Making the aging experience worthwhile: How social interaction contributes to active aging
Innovation in Ageing
Oxford University Press
School of Arts and Humanities
In most parts of the world, people are now living longer lives, which presents both opportunities and concerns over how to make the ageing process a worthwhile experience. The World Health Organisation’s Active Ageing model became a prominent global policy response since 2002 and has evolved into different country-level ageing policies. While a considerable volume of literature exists on active ageing – testing the validity of its various components, there is limited empirical evidence of how social interaction contributes to active ageing for older people and how it can be promoted through policy. In this paper, we examine social interaction and how it contributes to lived experiences of active ageing among a sample of 30 older Ghanaians living in Australia and Ghana.
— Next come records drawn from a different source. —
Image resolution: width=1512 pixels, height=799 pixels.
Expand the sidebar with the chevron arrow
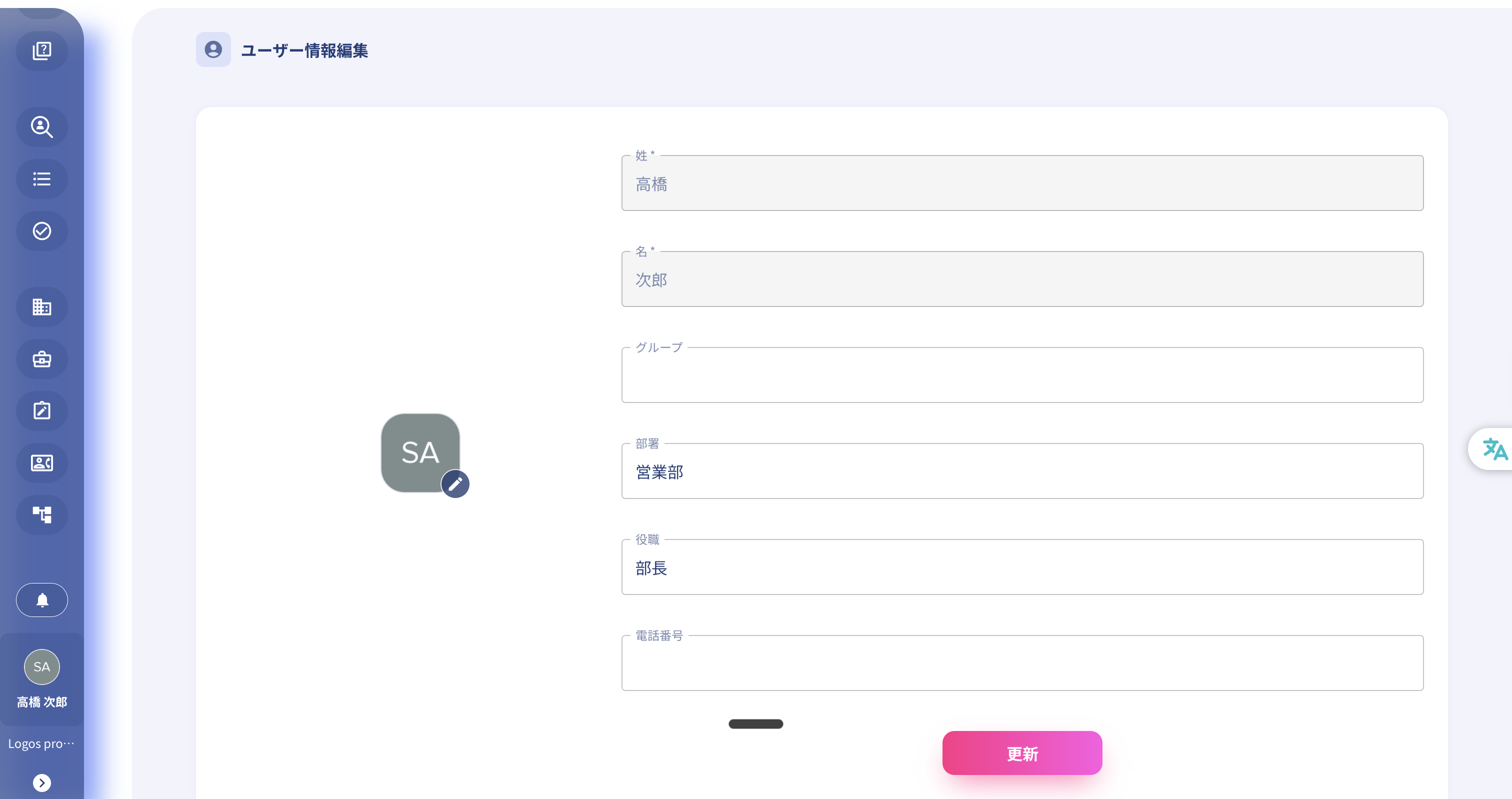42,782
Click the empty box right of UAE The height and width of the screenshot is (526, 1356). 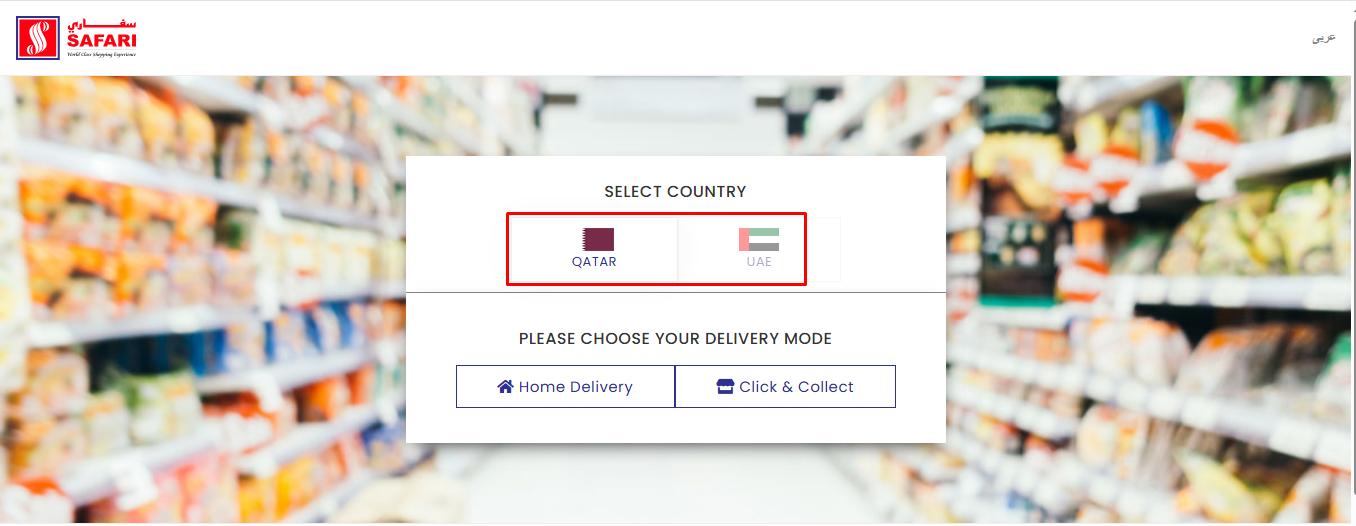823,249
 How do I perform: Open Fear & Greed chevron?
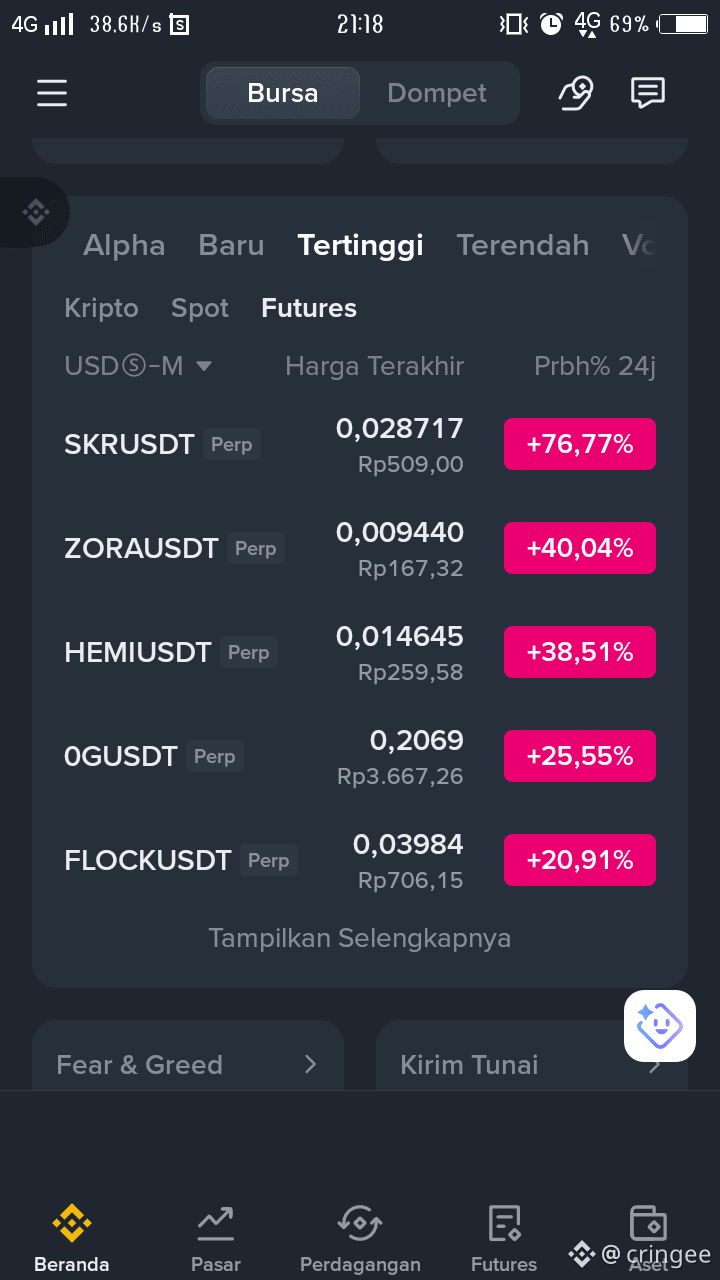(310, 1065)
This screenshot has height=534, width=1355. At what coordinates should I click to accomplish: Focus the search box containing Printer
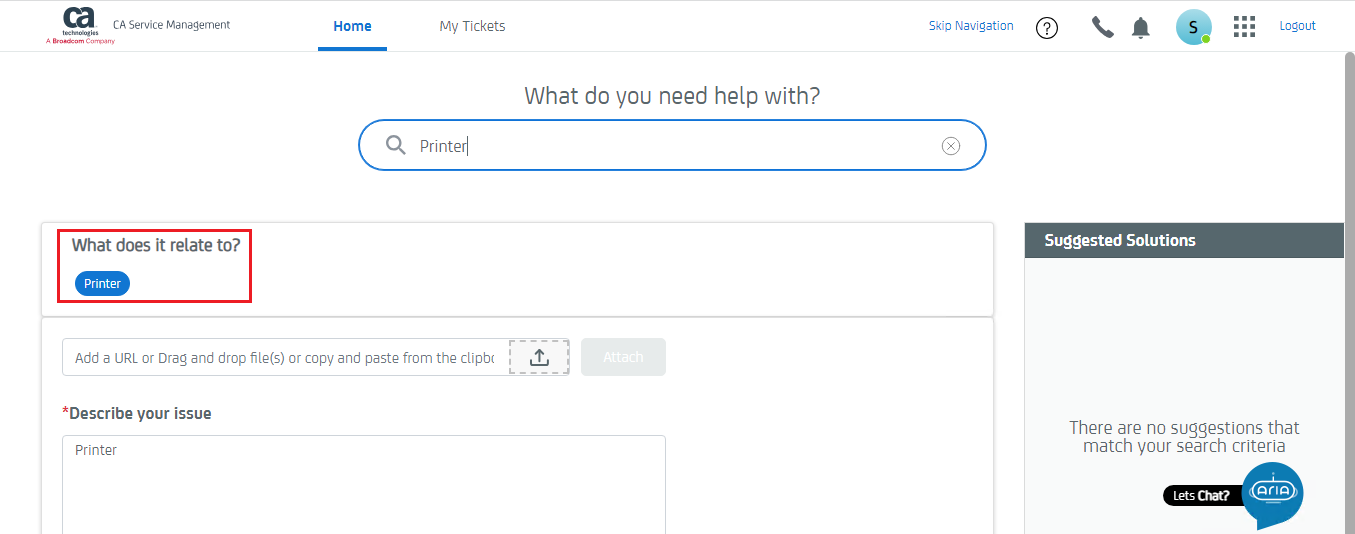click(670, 146)
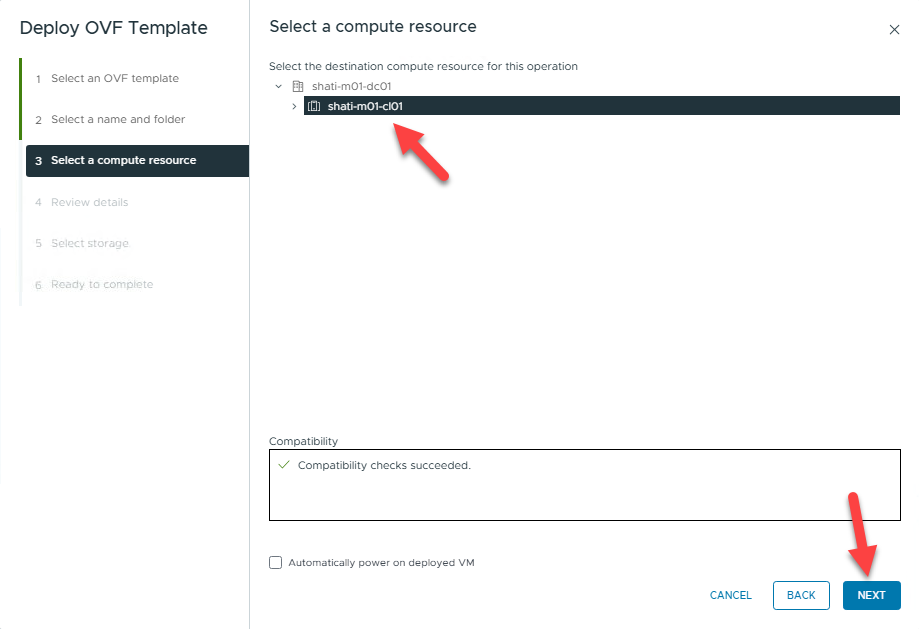Click the datacenter icon beside shati-m01-dc01
919x629 pixels.
[297, 86]
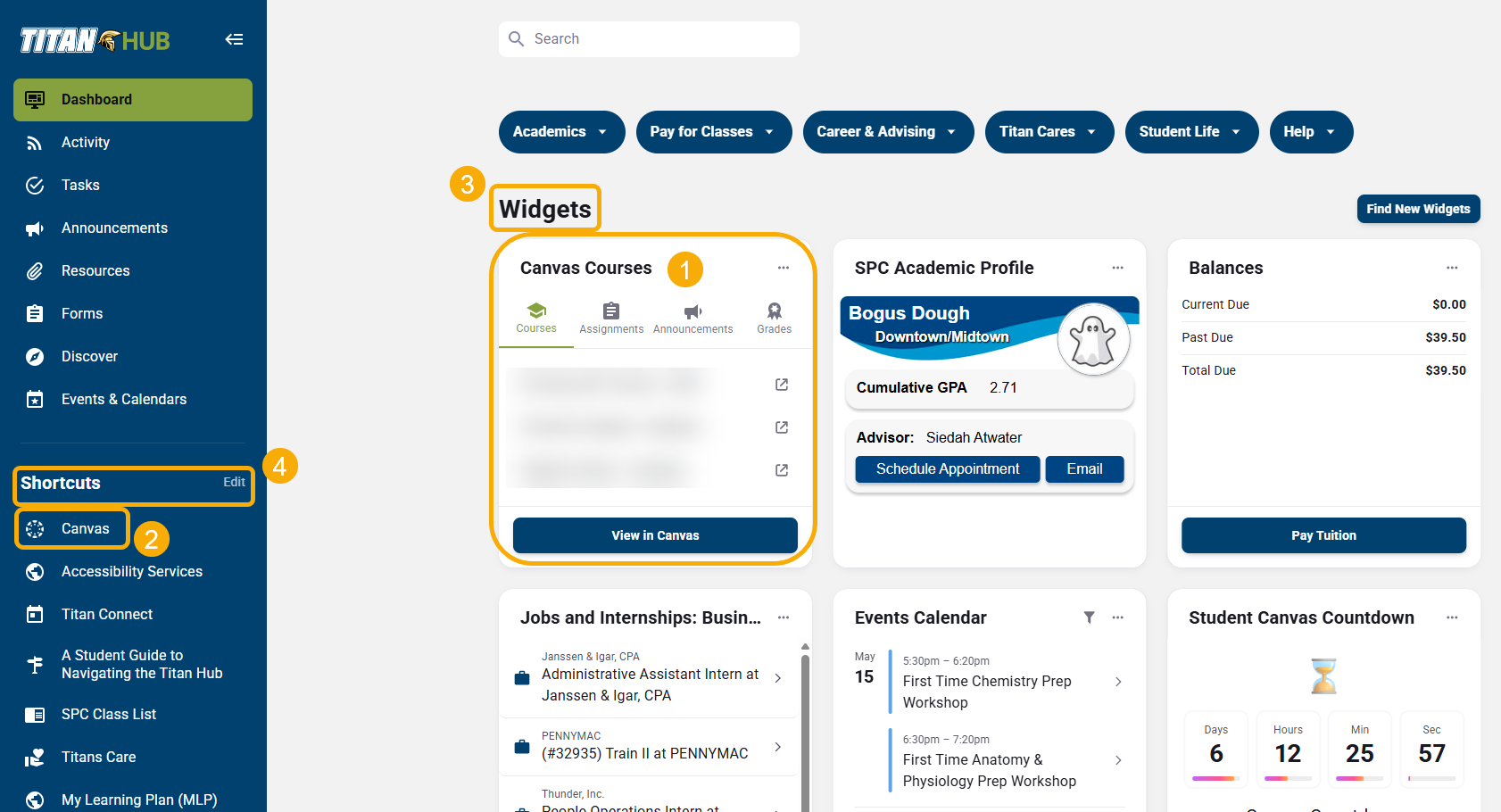Open the Activity feed icon
This screenshot has width=1501, height=812.
(35, 142)
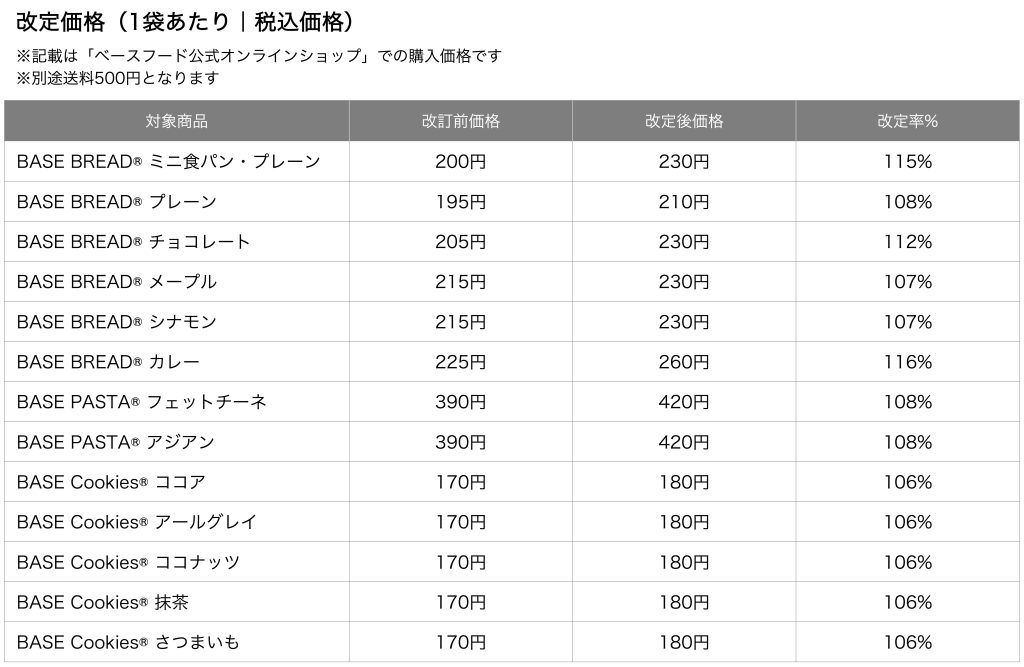This screenshot has height=667, width=1024.
Task: Click the BASE BREAD シナモン product name
Action: click(117, 321)
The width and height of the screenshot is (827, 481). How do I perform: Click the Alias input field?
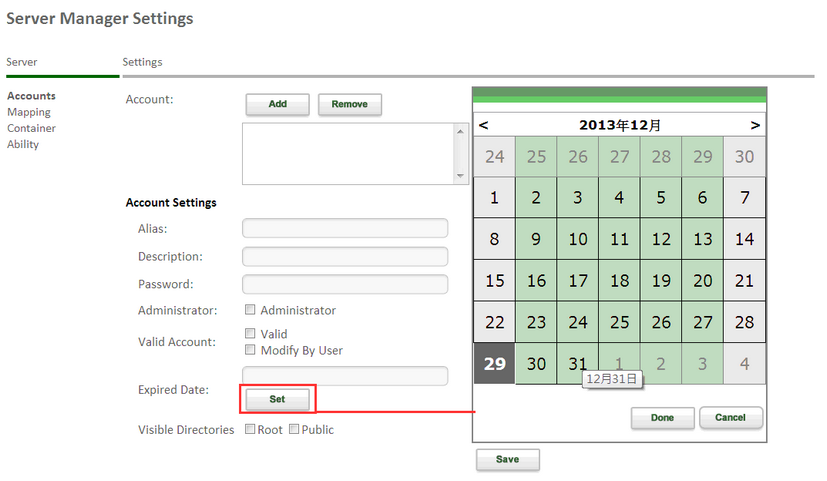tap(345, 229)

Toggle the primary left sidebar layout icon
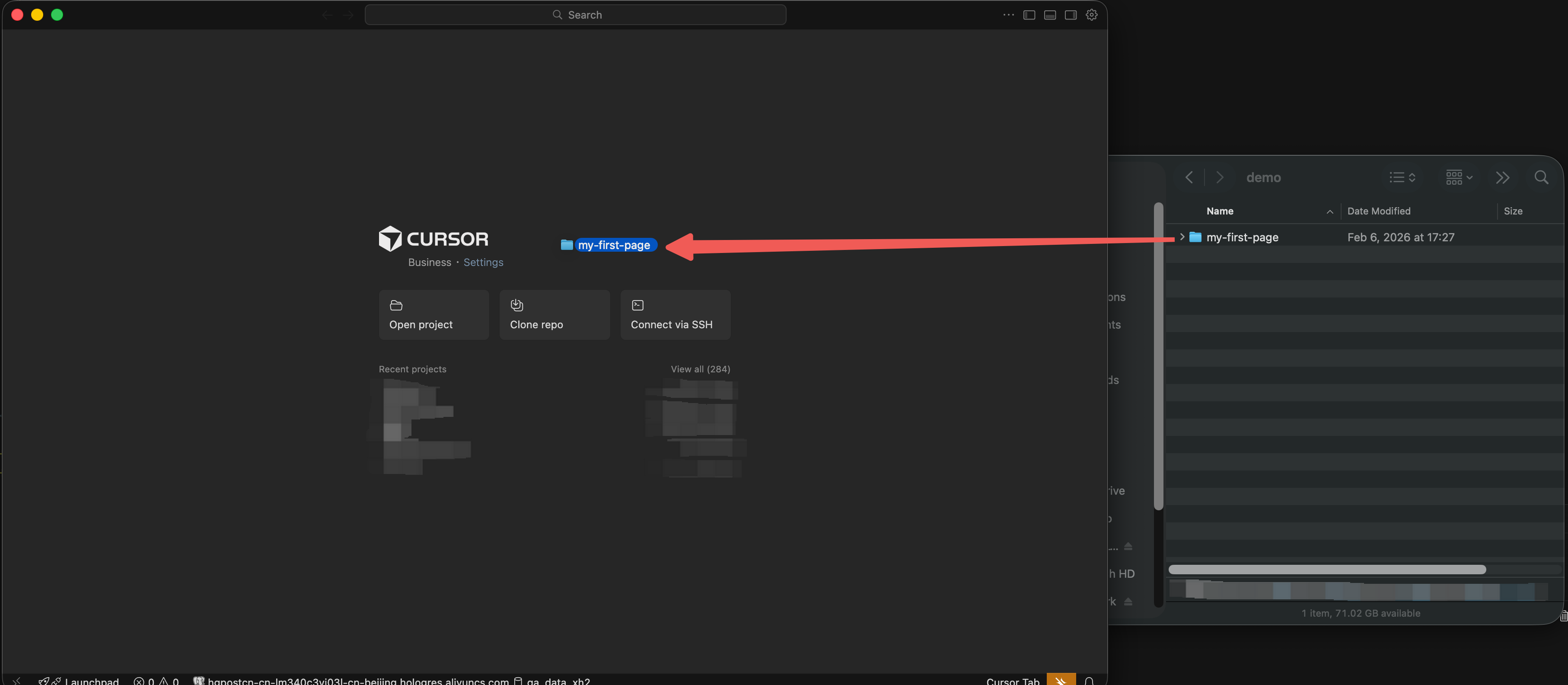[1029, 15]
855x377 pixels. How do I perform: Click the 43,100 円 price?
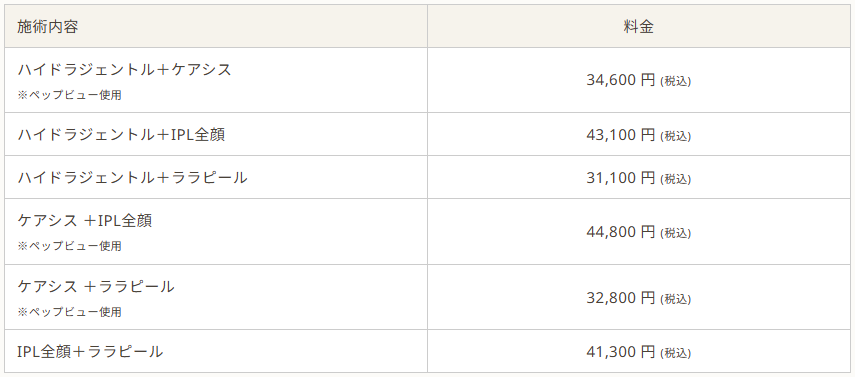(x=621, y=134)
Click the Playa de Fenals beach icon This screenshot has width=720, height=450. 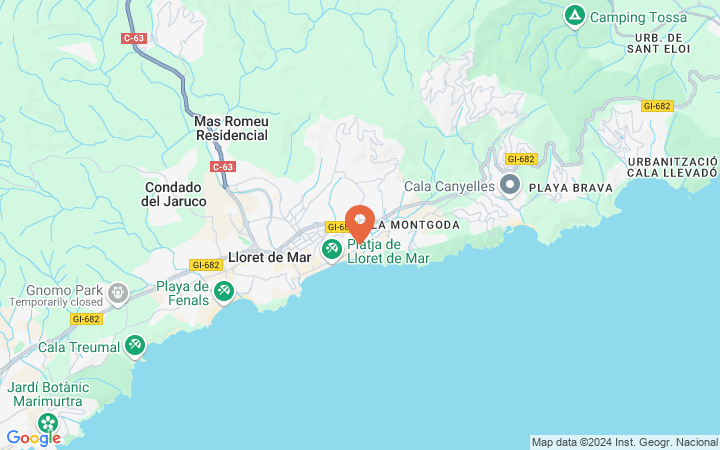[224, 292]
Our findings confirm the significance of social interaction for active ageing, and shows that social interaction creates a sense of purpose for living, which leads to the ability of the individual to build resilience, which mitigates anxieties and pains associated with ill health (especially for frail older people); enhances self-motivation for play and fun; empowers the individual to explore opportunities for continuous activity including leisure, and improves the general feeling of happiness resulting in active ageing – quality of life. The paper’s main argument is that social interaction presents potentials for improving the quality of life (active ageing) for older people and needs to be carefully considered in policy, research and practice.